Em 20 de novembro de 2025, o Napster, agora sob a gestão da Infinite Reality, enfrentou uma crise significativa durante uma reunião online com investidores. O CEO, John Acunto, revelou que um investidor anônimo, que havia prometido US$ 3,36 bilhões para a empresa, não cumpriria sua promessa. Essa quantia era crucial para a avaliação da companhia em US$ 12 bilhões. A falta do investimento levou ao cancelamento de uma oferta pública de aquisição, que permitiria aos acionistas vender suas ações.

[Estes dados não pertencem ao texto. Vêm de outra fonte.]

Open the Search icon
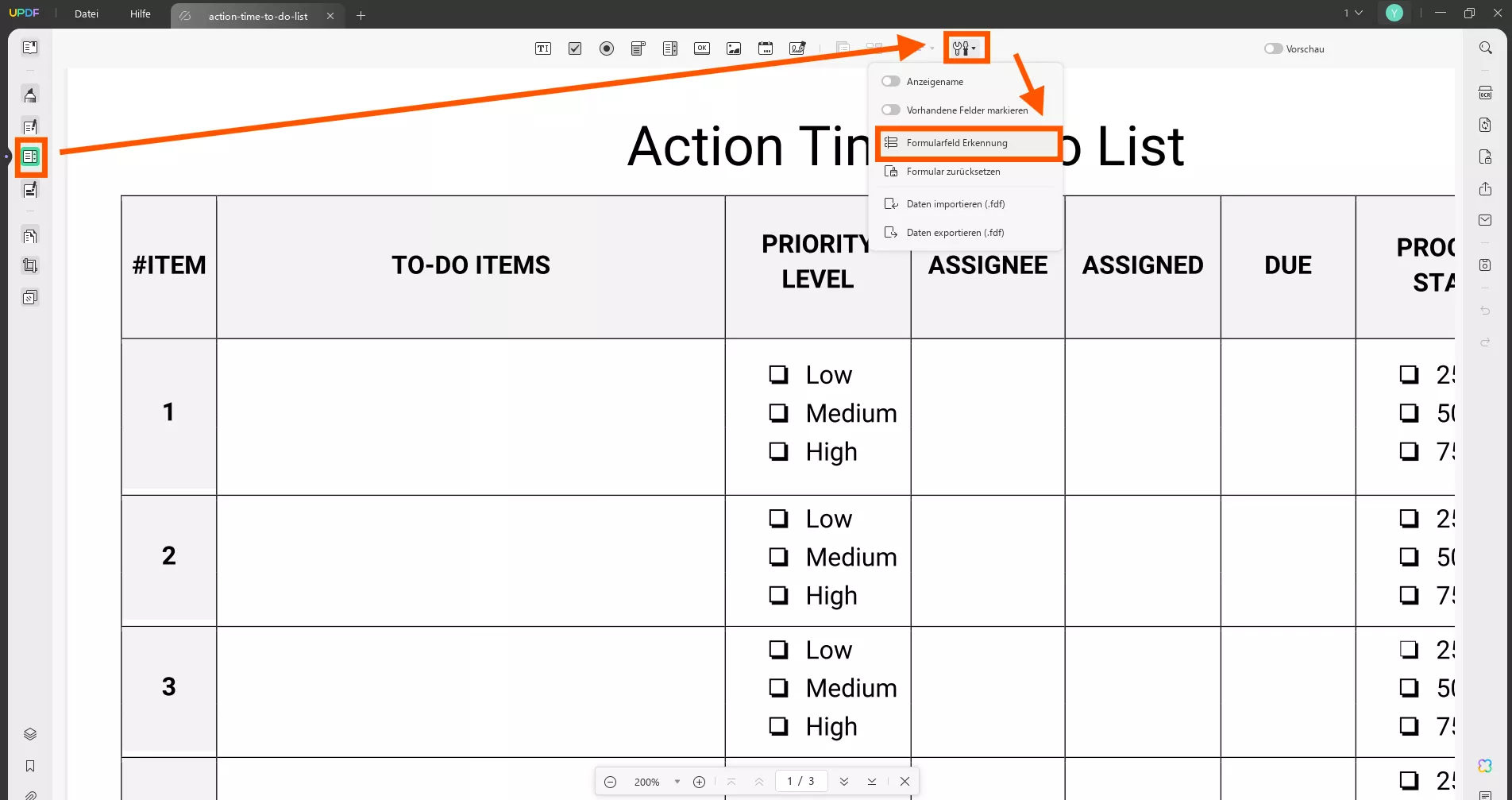The image size is (1512, 800). (x=1485, y=48)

A reunião, que contou com a participação de cerca de 700 dos 1.500 acionistas e funcionários, culminou em um e-mail da empresa informando que alguns investidores receberiam uma porcentagem maior da companhia devido ao cancelamento das ações. O Napster se declarou como vítima de má conduta, enquanto enfrenta investigações da SEC e do Departamento de Justiça dos Estados Unidos. A companhia não é alvo da investigação do DOJ, mas está sob escrutínio por questões relacionadas ao investimento que não se concretizou.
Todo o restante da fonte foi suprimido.